No, the just-graduated Trim showed continual improvement and the discipline to recognize the importance of trying his best – trademarks which these days are typically overlooked in lieu of making the big play or exuding a prolific presence.
For his undeniable hard work and commitment to personal accomplishment, Jordan Trim is the 1998 Tahoe Daily Tribune Male Athlete of the Year at Whittell High.
“He’s done it all by sheer determination and dedication. He pretty much made the most of his given talents,” said Whittell track and field coach Dan Makley.
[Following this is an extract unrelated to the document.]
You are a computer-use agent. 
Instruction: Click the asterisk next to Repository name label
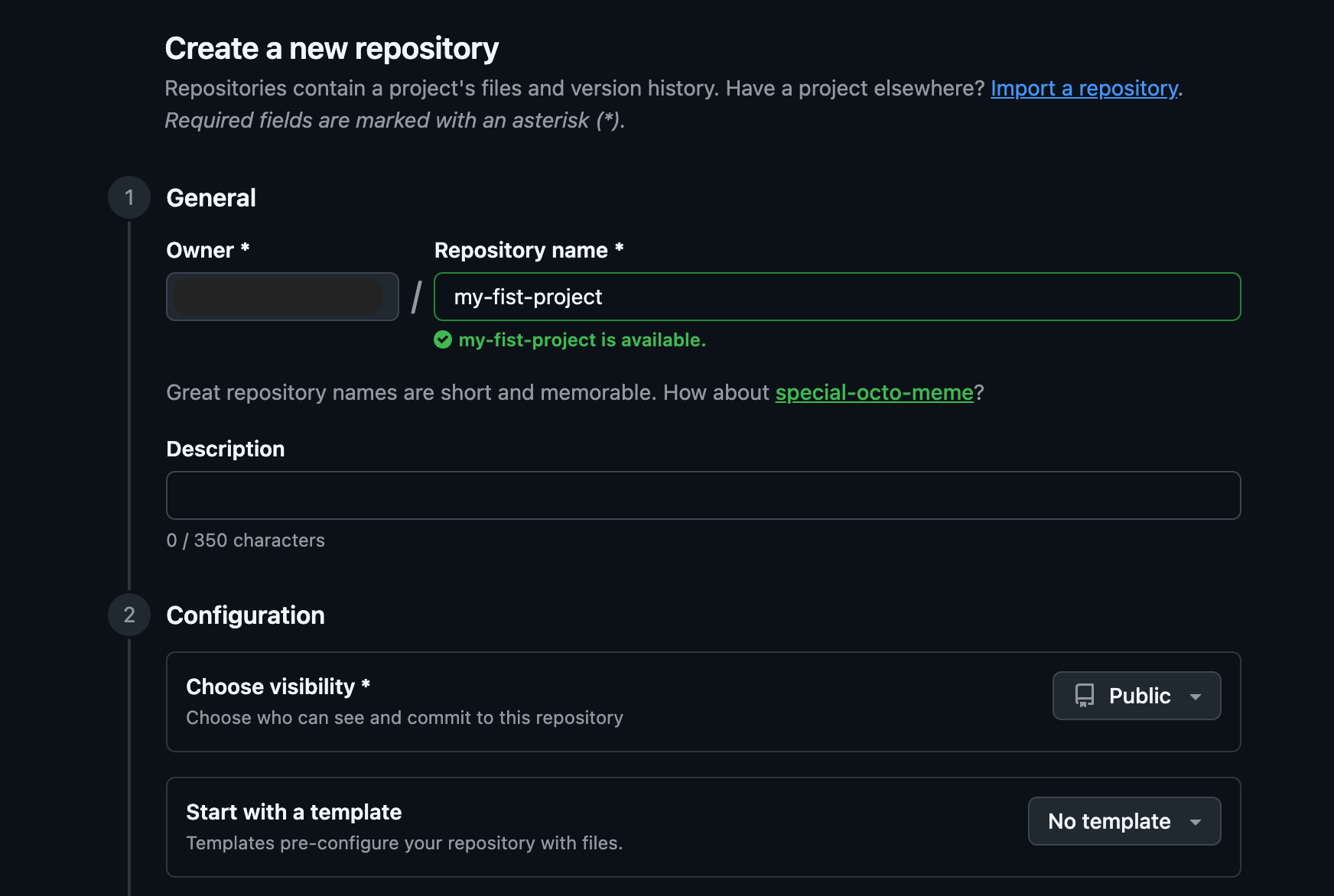618,249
“I just got down to business. When it came time to practice, it wasn’t time to talk to you buddies,” Trim said. “People told me I was too serious about what I was doing. But it pays off.”
Trim played four years of varsity soccer and one year of varsity basketball. They were activities, for the most part, he did in order to stay tough for his foremost passion – track.
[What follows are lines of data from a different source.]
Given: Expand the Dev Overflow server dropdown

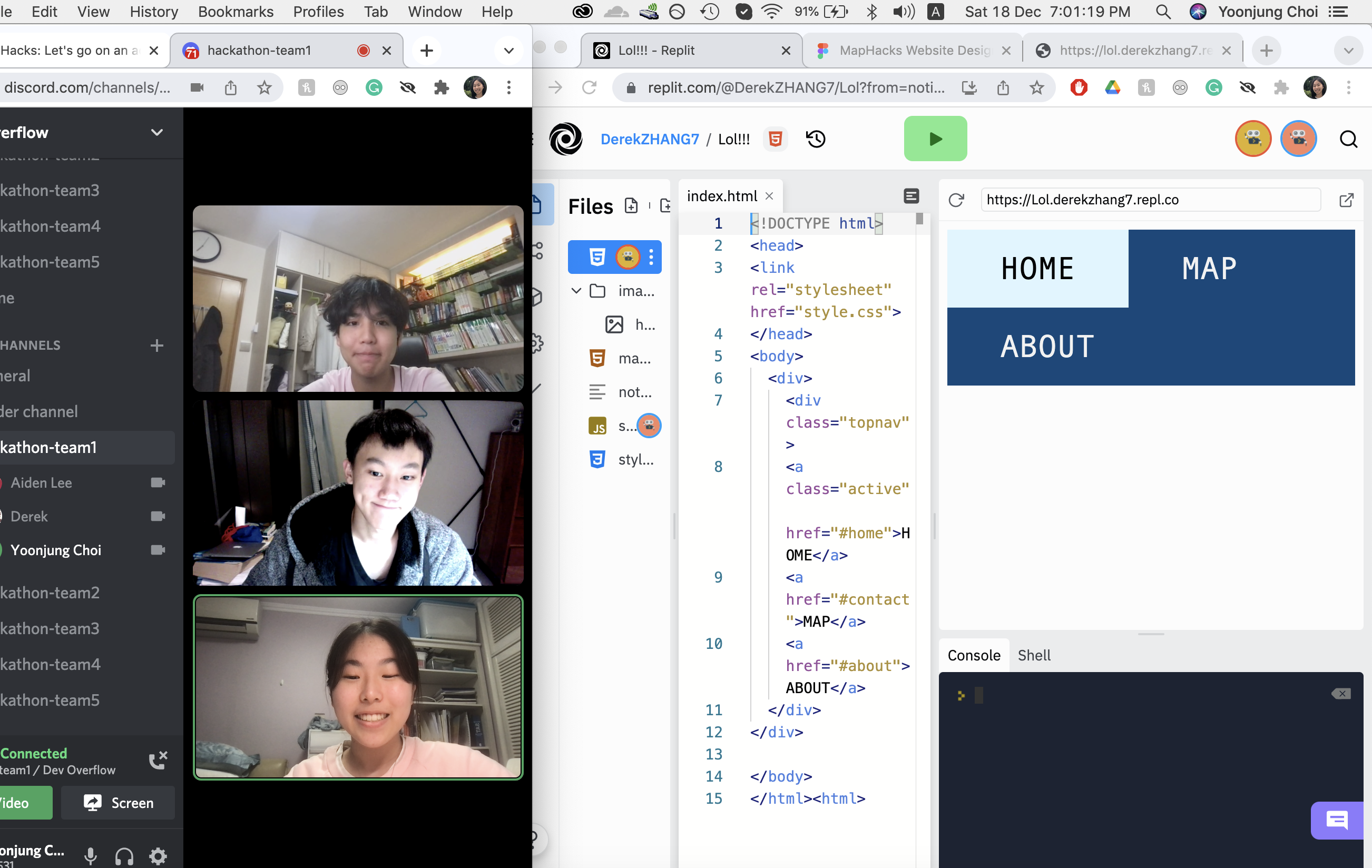Looking at the screenshot, I should 156,133.
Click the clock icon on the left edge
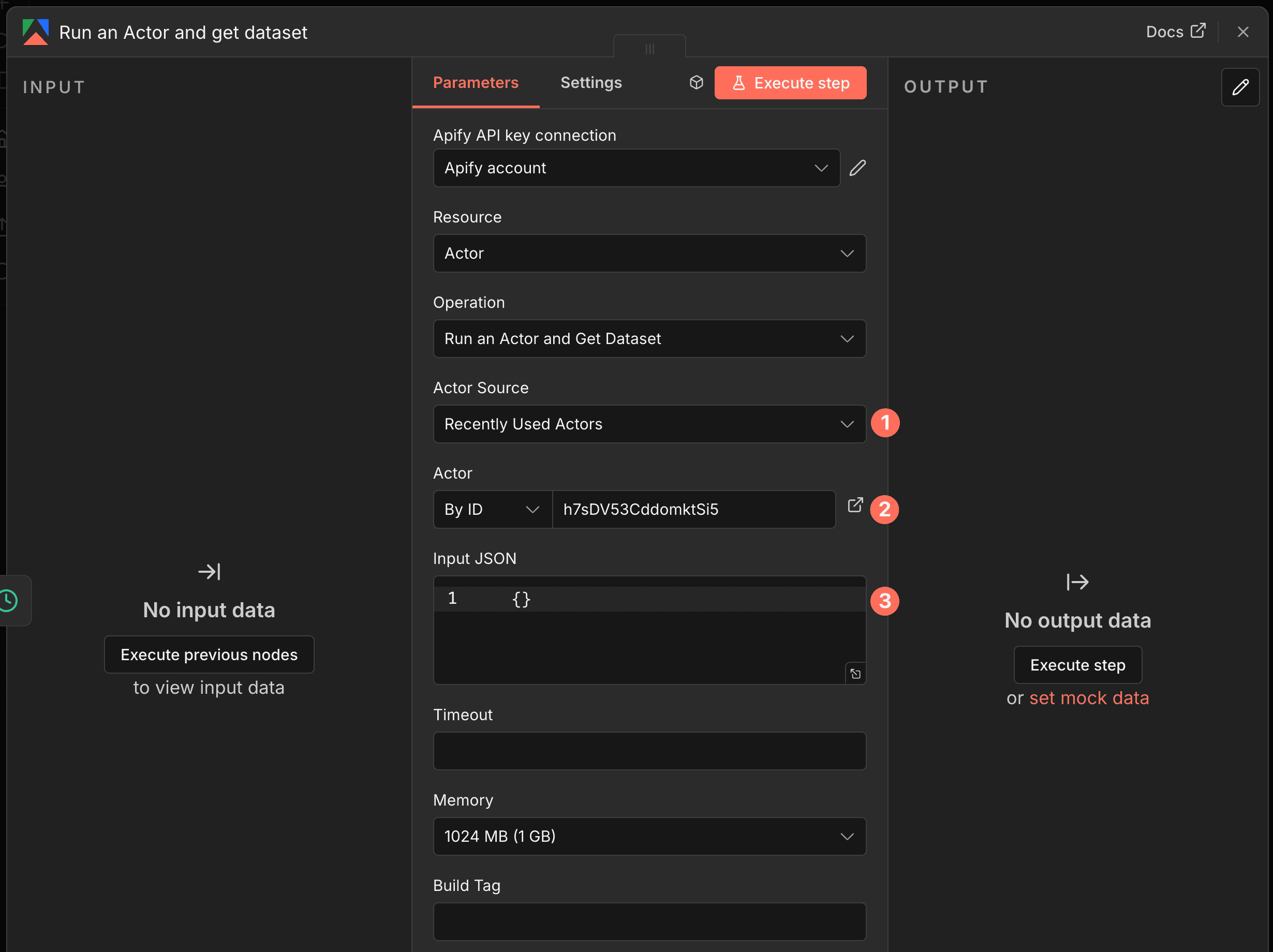Image resolution: width=1273 pixels, height=952 pixels. [x=8, y=601]
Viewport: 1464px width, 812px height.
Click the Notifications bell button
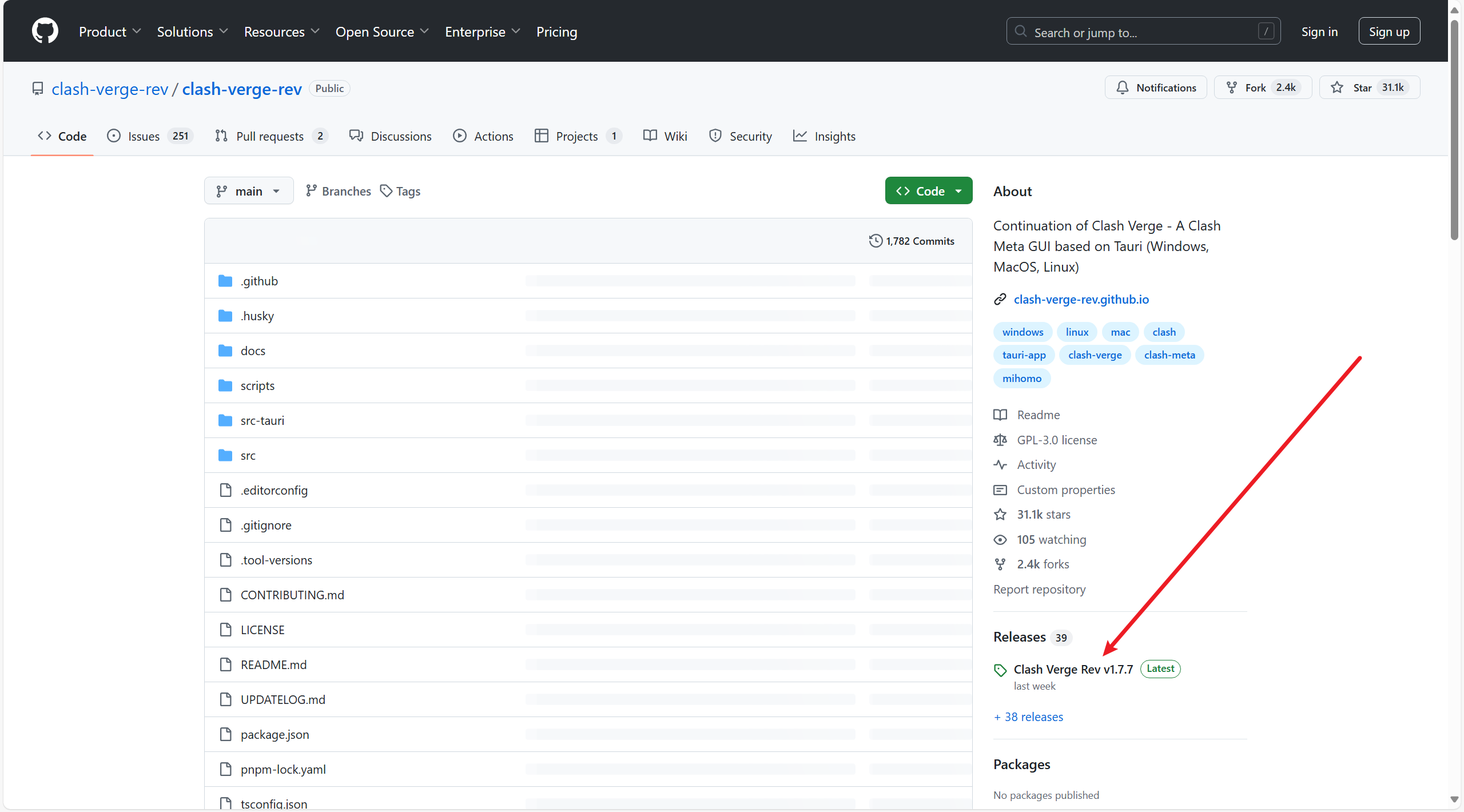tap(1155, 87)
Yet, while in those “off seasons,” Trim made the most of his commitment.
“Jordan overcompensated for his skills with hard work and was a leader for our soccer team. He led by example and did everything I asked him to do,” said Whittell soccer and basketball coach Steve Maltase. “It’s too bad he didn’t play basketball for four years because he really could’ve helped us with his athleticism. But he really came out to help us fill numbers and stay in shape for track.”
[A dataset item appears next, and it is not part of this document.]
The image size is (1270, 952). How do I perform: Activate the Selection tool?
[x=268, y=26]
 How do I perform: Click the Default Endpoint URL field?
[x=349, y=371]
Trim did his best to remain motivated during the fall and winter sports, especially basketball.
“I tried to stay as serious as I could, stayed after sometimes and worked my behind off,” he said. “Sitting on the bench didn’t bother me. I don’t need to be in the spotlight. I just wanted to be a part of the team.”
But he admits that track was always the first thing on his mind. There were times when he’d find his mind wandering to the friendly confines of the lined oval.
“It’s something I’d lose sleep over. Sitting in classes I’d daydream about it. All I could think about was running a race. My adrenaline would get so pumped up. Sometimes it happened every night,” he said. “During soccer, I forget about playing soccer. And during basketball, it happened a lot. I wanted to quit to focus on track. But you just can’t ditch out on your teammates.”
Trim’s obsession manifested itself positively when track finally rolled around. Makley remembers one practice in particular.
“One day it was really muddy. Jordan was working on some things for his starts that we’d been showing him. When I finally started watching him, I couldn’t believe it. He’d done about 10 starts out about 30 or 40 feet. But it looked like he’d only done it once. He made the same set of footprints each time,” Makley said. “He paid attention to detail and did it pretty much on his own. He did his best and almost won it all. He got excellent results and deserved them.”
Trim will take a few pieces of history away with him. While he’s unsure when he’ll attend school (University of Nevada when he decides to go) and will probably not compete athletically, he’ll forever own a pair of zone titles and a school record in the 400 – a race that Makley calls the most difficult event to run.
“Track is one person against another person – there’s no one with you when you’re running a race. The team is always there for support and to root you on and it’s awesome to have them there. But it depends on how much you work. The harder you work as an individual, the better your chances of success,” Trim said. “I have no regrets. As soon as state was over, I didn’t even think about track. I know I did all I could and tried my hardest. I don’t think I’ll miss it at all.
“A lot of people compliment me on being modest about what I do. I don’t really like exposure and that’s not why I got into sports. I was there to run. You can’t get any worse unless you just stop. And the tiny things make the difference. I just liked to run fast.”